What you need to do: The records below need copying. Match each line exactly.

Records shown:
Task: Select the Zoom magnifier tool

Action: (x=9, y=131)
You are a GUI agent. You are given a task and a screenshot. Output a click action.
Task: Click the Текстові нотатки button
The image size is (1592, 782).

Output of the exercise:
Task: Select the Zoom magnifier tool

Action: (x=9, y=131)
You are a GUI agent. You are given a task and a screenshot. Output a click action.
Task: Click the Текстові нотатки button
The image size is (1592, 782).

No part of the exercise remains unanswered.